Apulian Greek Red-Figure Krater

An ancient Apulian Greek red-figure bell-krater with a young satyr, amorous and full of hopeful anticipation, sneaking up on an unsuspecting nude female. She stands before a water basin and holds an alabastron with perfumed oil in her left hand. On the reverse, two draped youths stand facing one another, each holding a staff.

Apulia, Magna Graecia, Southern Italy.
Ca. 360-350 BC.
Height: 9 3/4 in. (24.5 cm).

The krater has been attributed to the Painter of Athens 1714, from the workshop of the Iliupersis painter.

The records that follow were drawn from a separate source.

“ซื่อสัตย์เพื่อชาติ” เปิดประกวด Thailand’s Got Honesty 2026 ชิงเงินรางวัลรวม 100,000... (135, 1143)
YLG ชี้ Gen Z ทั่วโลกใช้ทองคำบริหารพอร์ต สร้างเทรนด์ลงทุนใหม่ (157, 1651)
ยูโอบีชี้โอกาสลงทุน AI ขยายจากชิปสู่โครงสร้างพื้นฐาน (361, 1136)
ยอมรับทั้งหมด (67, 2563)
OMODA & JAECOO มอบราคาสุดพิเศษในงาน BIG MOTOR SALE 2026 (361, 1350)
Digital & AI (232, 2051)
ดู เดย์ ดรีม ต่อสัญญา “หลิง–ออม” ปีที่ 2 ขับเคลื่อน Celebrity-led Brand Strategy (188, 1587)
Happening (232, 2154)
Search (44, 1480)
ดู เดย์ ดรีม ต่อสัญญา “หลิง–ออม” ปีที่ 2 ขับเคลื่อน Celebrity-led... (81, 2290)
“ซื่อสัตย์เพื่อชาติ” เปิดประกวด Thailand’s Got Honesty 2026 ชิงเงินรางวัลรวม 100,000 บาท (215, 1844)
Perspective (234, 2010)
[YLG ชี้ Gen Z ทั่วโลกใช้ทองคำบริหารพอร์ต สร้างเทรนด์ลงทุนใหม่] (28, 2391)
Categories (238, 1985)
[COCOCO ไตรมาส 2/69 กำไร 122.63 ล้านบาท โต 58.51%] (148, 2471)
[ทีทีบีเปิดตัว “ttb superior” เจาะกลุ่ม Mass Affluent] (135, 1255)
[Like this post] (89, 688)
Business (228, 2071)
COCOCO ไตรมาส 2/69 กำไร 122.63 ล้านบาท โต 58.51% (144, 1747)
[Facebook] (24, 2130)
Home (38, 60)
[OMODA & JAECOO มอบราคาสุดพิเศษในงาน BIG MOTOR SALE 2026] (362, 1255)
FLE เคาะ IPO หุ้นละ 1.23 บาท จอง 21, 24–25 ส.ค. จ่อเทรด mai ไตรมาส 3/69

The output and quality of the Greek colonial potters working in Apulia increased greatly following the Peloponnesian War when Attic exports fell off sharply. Apulian craftsmanship is an amalgamation of the Ionian (Athenian, Attic) conventions, and Doric (Western colonial Greek) styles, with a noticeable native Italian aesthetic.

Published : A. D. Trendall, The Red-Figure Vases of Apulia II, (1982), p. 1051, addendum to RVAp I 220, as no. 8/240a.  Zurich, Fortuna: Galerie für alte Kunst, Antikenkatalog (1979), cat. no. 21, illus.

Formerly in the collection of C. von Faber-Castell, Switzerland; with Fortuna: Galerie für alte Kunst, Zurich, inv. no. C 655, 1979.